▶ [Required actions]:
A) According to the passage on gold prices, by how much did gold rise during the first three months of the year?
B) Summarize the passage on gold prices in two sentences.

▶ [Reading passage]:
* Begin *

Gold just set its most important high in two years.

This morning, the price of gold topped $1,300 for the first time since August 2014. Gold is now riding a six-day winning streak, and is just a few percentage points from setting a new two-year high.

If you’ve been reading the Dispatch, you know gold stormed out of the gate this year. It jumped 16% during the first three months of the year, its best quarter in three decades.

Then, gold cooled off. It went nearly two months without setting a new high.

We told you it was healthy for gold to take a “breather” after such a hot start to the year. But we also said it would likely head higher soon. We encouraged readers to use the break in the action as a buying opportunity.

Last Tuesday, gold started rallying again. It’s up 22% on the year.

* End *

▶ [Extracted records]:
* Begin *

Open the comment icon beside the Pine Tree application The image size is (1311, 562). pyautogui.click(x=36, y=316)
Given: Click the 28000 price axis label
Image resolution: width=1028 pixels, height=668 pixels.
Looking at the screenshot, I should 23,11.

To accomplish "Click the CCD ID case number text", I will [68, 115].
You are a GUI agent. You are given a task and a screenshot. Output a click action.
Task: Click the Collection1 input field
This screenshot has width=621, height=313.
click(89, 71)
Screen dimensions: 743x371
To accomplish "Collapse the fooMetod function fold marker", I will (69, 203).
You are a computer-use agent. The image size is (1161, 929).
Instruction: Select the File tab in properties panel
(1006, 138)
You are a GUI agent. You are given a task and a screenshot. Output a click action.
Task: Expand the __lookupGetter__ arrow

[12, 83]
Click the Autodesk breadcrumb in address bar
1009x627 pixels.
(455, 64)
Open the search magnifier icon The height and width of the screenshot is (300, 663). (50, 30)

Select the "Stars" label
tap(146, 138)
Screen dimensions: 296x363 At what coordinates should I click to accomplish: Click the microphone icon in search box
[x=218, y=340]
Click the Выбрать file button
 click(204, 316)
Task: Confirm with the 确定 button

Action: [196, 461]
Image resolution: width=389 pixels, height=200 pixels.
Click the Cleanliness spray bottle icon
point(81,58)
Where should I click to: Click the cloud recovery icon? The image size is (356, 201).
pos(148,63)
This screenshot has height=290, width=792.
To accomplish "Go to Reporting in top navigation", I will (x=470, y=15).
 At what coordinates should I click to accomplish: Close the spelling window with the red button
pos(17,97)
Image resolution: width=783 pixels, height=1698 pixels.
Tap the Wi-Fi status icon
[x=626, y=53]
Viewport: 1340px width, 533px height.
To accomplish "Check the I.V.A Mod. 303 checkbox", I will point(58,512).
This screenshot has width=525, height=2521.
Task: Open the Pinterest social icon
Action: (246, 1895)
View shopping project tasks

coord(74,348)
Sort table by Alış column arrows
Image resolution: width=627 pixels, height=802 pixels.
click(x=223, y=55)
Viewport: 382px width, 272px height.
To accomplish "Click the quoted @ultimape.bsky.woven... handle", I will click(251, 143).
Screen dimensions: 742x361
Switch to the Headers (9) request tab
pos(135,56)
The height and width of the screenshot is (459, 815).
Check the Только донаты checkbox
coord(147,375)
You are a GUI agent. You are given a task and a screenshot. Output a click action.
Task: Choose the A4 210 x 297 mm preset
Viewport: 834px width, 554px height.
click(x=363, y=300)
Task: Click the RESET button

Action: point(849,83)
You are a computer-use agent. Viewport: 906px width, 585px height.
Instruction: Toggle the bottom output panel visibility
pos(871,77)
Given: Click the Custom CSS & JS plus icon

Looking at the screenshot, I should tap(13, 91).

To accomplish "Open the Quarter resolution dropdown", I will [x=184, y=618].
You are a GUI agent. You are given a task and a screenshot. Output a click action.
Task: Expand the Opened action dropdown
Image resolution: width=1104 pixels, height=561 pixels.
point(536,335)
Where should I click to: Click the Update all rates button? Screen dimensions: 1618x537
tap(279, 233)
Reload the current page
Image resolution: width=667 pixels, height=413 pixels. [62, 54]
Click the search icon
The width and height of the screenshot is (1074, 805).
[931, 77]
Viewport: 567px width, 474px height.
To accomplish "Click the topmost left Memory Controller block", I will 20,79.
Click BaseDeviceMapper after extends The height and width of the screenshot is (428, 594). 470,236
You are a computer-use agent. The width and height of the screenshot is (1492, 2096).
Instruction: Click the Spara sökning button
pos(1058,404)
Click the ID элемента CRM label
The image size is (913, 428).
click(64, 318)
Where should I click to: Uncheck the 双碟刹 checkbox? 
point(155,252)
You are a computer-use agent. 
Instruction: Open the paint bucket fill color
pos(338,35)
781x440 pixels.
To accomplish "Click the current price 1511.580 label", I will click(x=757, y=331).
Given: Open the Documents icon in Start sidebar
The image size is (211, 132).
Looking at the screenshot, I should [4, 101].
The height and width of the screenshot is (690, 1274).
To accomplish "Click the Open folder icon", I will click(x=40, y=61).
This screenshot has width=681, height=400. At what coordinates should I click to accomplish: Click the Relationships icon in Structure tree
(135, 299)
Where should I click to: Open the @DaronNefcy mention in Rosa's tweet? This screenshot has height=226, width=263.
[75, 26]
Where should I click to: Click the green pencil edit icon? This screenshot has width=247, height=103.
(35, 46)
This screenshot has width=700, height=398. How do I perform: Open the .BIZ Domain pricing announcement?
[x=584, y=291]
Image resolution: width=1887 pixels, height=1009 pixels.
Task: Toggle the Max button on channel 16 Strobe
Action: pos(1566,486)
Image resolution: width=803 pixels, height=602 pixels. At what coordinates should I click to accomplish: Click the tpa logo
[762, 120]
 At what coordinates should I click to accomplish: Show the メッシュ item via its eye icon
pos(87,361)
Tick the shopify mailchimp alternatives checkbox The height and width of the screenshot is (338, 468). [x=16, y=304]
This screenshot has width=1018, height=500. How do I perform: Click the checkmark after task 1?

* End *

▶ [Full solutions]:
A) 16%

B) Gold topped $1,300 this morning for the first time since August 2014 and is on a six-day winning streak. After jumping 16% in the first quarter, its best quarter in three decades, it went nearly two months without a new high, then started rallying again last Tuesday and is now up 22% on the year.